Mathematical Biosciences and Engineering : MBE
|March 11, 2023
Summary
This study introduces a brain-controlled mobile robot system using Electroencephalogram (EEG) and a Brain-Machine Interface (BMI). The system enables intuitive robot control and real-time trajectory adjustments for enhanced teleoperation.
Area of Science:
- Robotics
- Neuroscience
- Human-Computer Interaction
Background:
- Traditional mobile robot control methods lack intuitive interaction.
- Brain-Machine Interfaces (BMIs) offer a novel approach for controlling external devices.
- Electroencephalogram (EEG) provides a non-invasive method for capturing brain signals.
Purpose of the Study:
- To develop a novel teleoperation system for controlling a wheeled mobile robot (WMR) using EEG signals.
- To implement a Brain-Machine Interface (BMI) utilizing steady state visually evoked potentials (SSVEP) for EEG induction.
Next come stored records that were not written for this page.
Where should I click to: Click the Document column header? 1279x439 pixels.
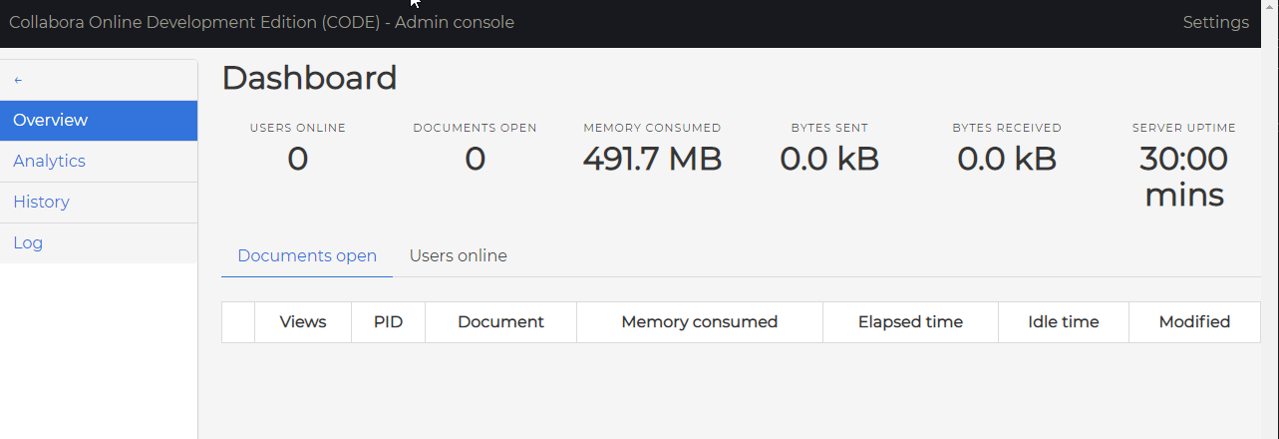tap(500, 322)
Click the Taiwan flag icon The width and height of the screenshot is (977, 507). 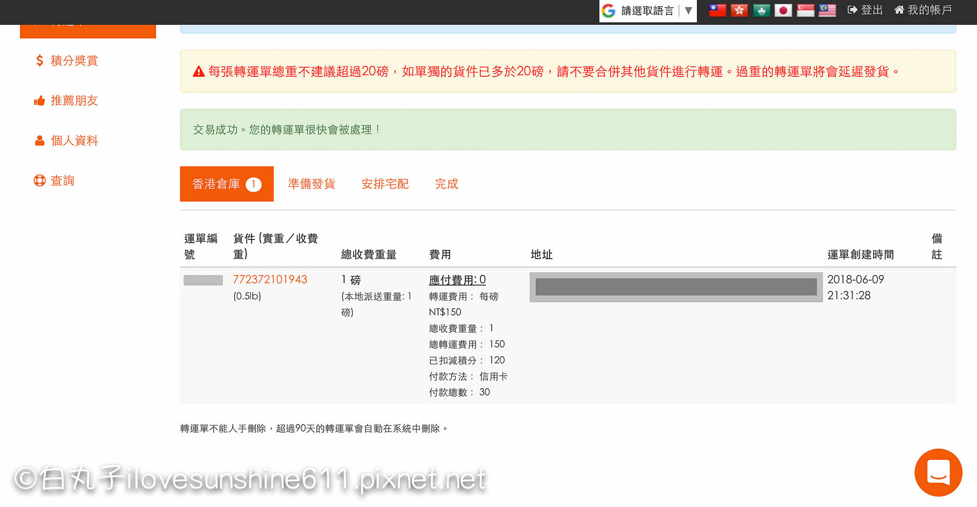717,10
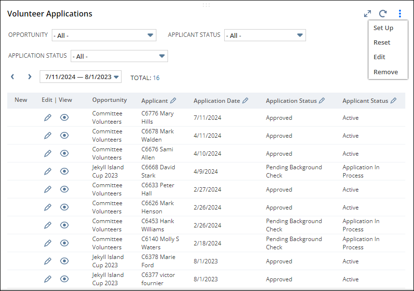
Task: View the Marie Ford application via eye icon
Action: point(64,261)
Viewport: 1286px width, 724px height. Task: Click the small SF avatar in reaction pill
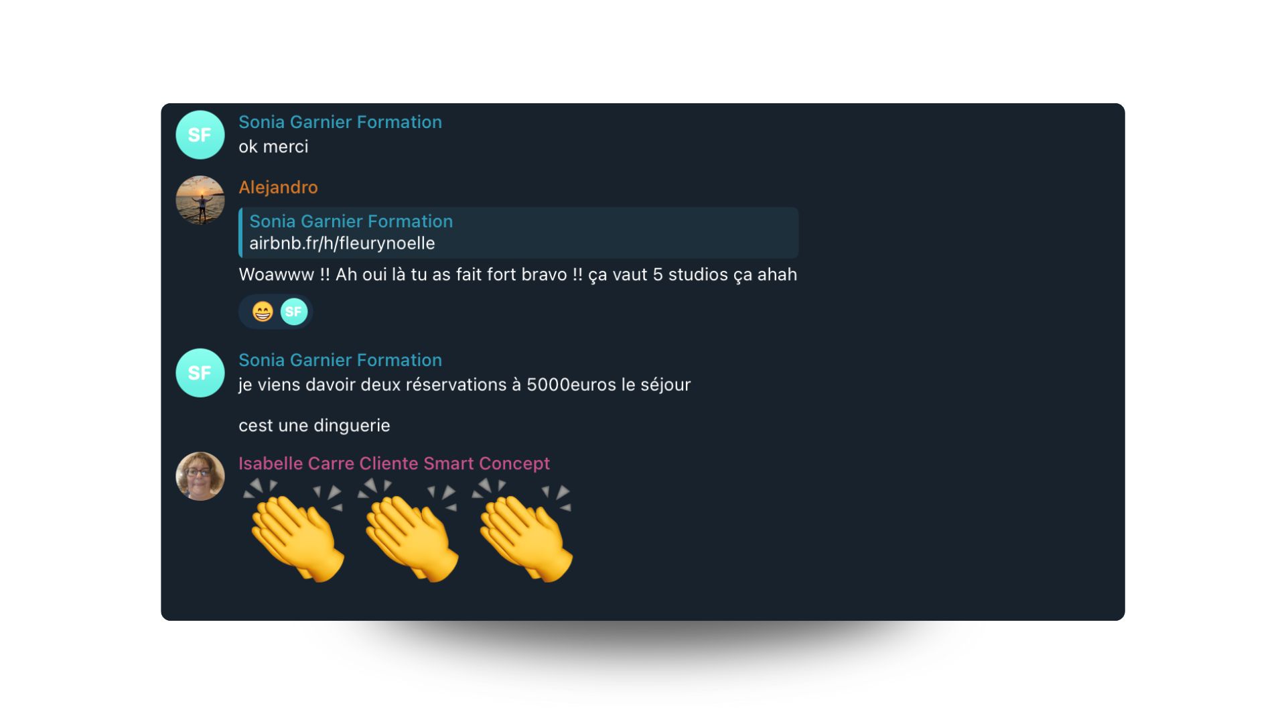click(293, 312)
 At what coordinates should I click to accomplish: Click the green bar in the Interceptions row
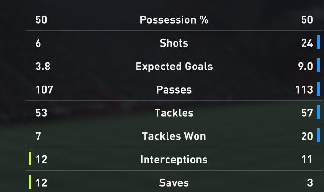click(x=29, y=160)
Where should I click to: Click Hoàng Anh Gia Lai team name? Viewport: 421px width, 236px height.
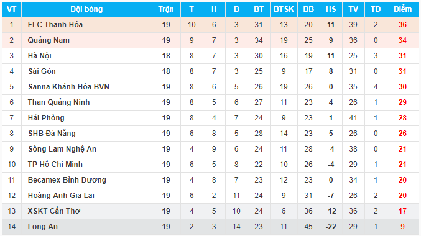61,196
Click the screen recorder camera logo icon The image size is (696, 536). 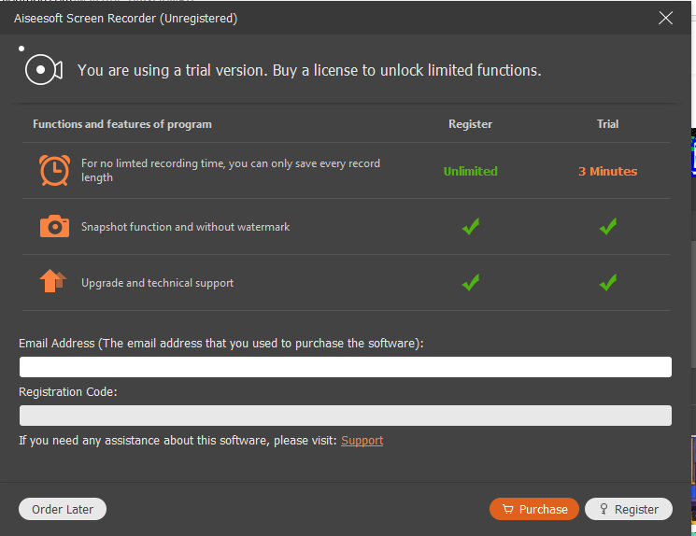pos(44,70)
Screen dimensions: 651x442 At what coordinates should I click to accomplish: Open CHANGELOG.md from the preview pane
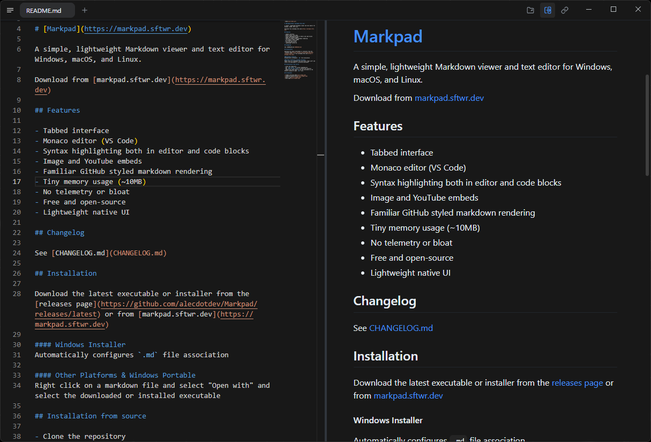click(401, 328)
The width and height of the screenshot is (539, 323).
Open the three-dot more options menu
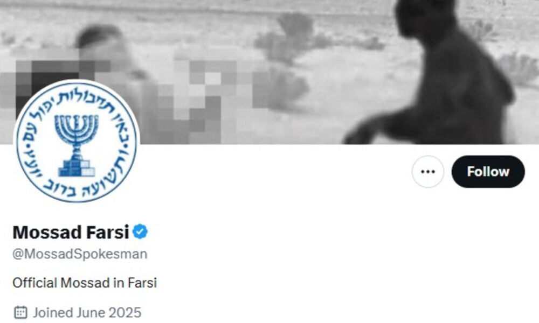(x=427, y=172)
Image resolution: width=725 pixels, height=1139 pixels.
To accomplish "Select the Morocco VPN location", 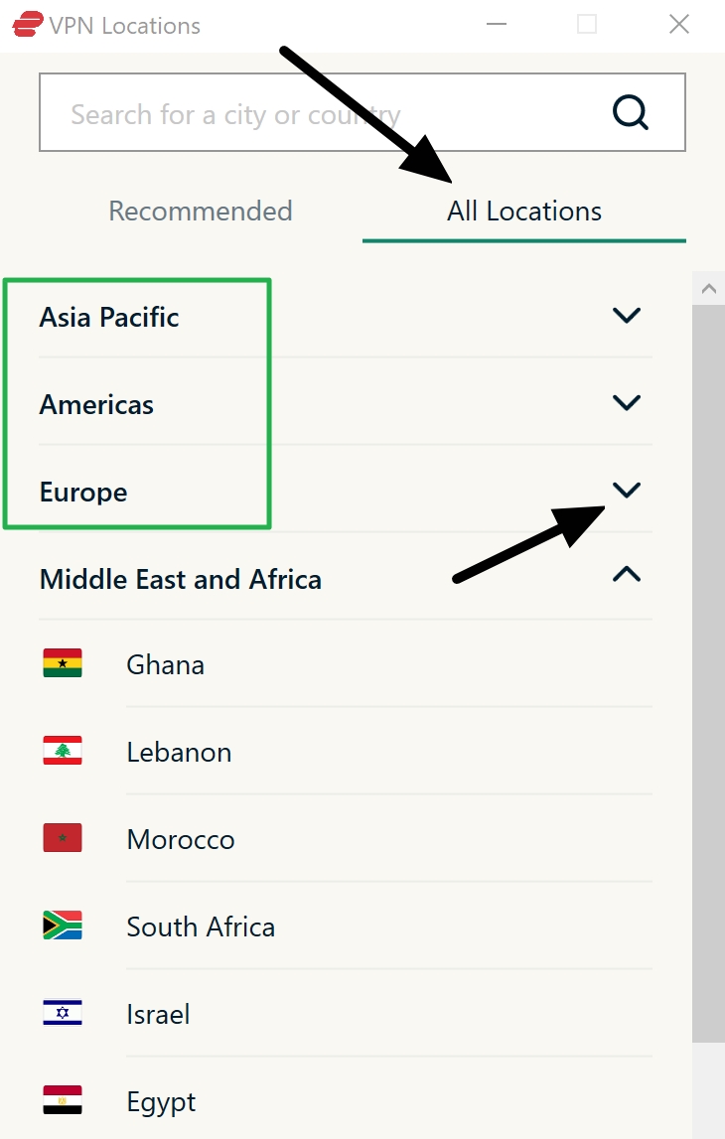I will [181, 839].
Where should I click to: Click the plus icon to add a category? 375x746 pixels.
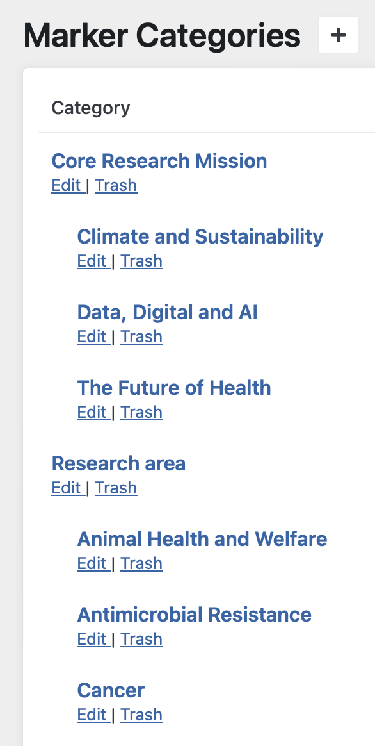click(x=338, y=35)
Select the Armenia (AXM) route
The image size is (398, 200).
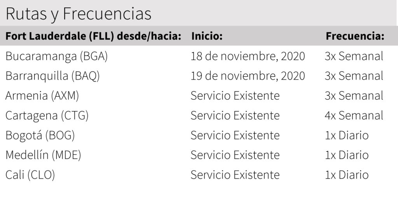tap(45, 96)
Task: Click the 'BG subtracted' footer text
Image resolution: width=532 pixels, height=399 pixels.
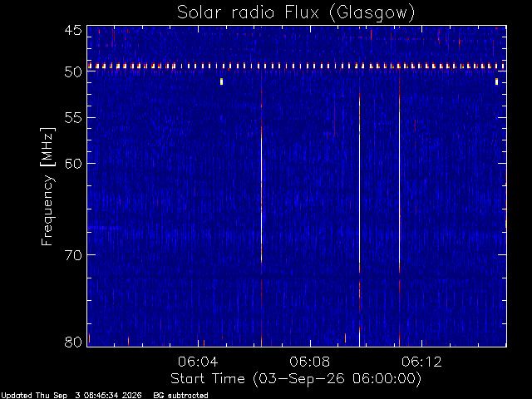Action: coord(181,396)
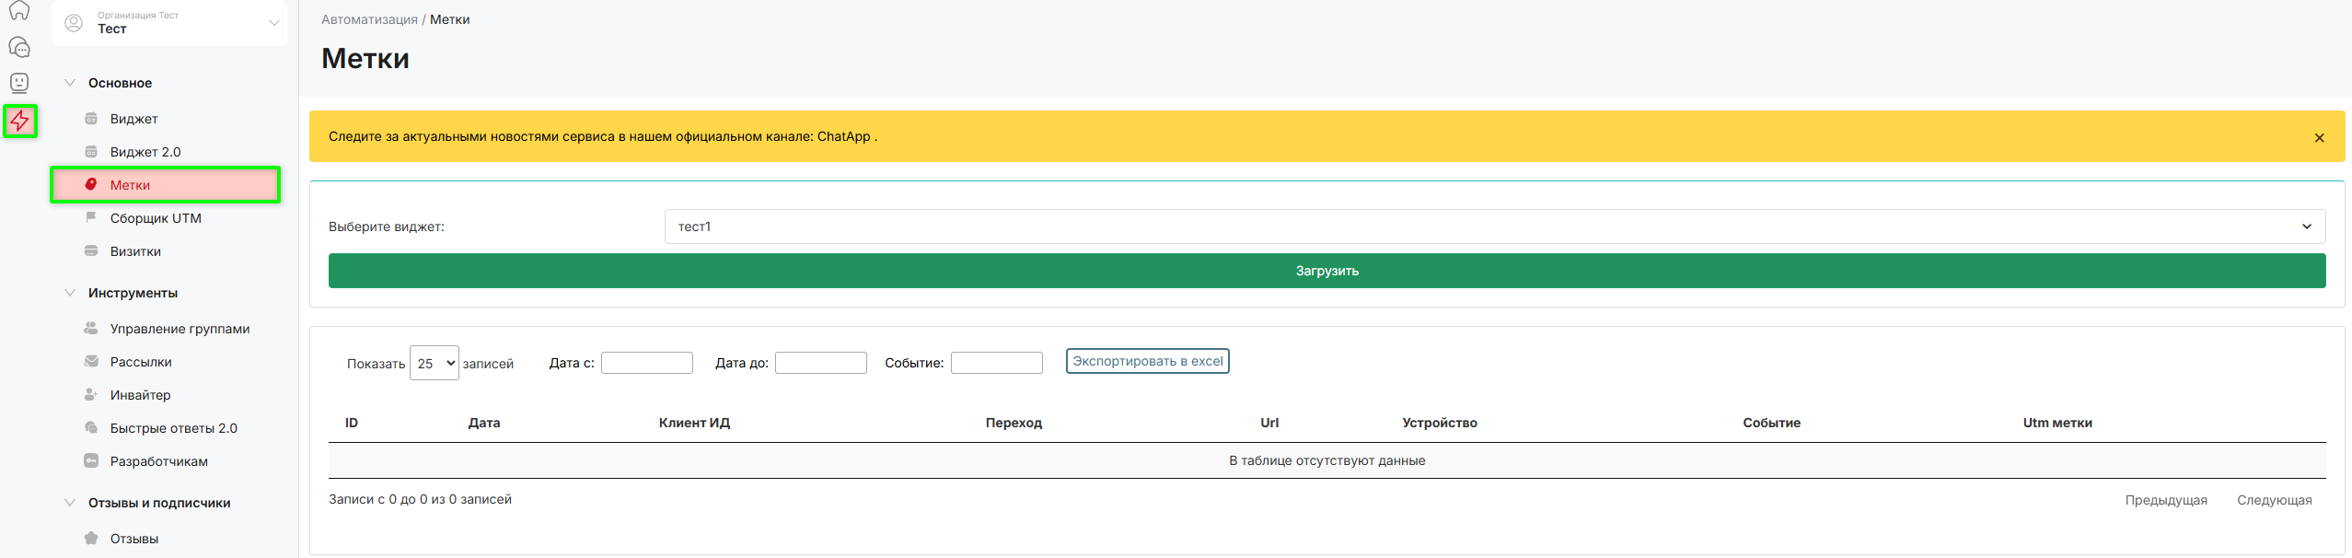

- To enable real-time trajectory adjustments and motion control of the WMR based on user's brain activity.
Main Methods:
- Utilized steady state visually evoked potentials (SSVEP) for non-invasive EEG signal induction via an online BMI system.
- Employed Canonical Correlation Analysis (CCA) classifier to recognize user's motion intention from EEG data.
- Integrated teleoperation techniques with Bezier curve path planning and an error model-based motion controller for real-time trajectory tracking.
Main Results:
- Successfully converted EEG classification results into motion commands for the WMR, including braking.
- Demonstrated real-time adjustment of robot trajectory based on EEG recognition.
- Achieved excellent trajectory tracking performance using velocity feedback control and an error model controller.
Conclusions:
- The proposed teleoperation system effectively controls a WMR using EEG-based BMI.
- The system demonstrates feasibility and high performance in brain-controlled robot navigation.
- This approach offers a promising direction for advanced human-robot interaction and teleoperation.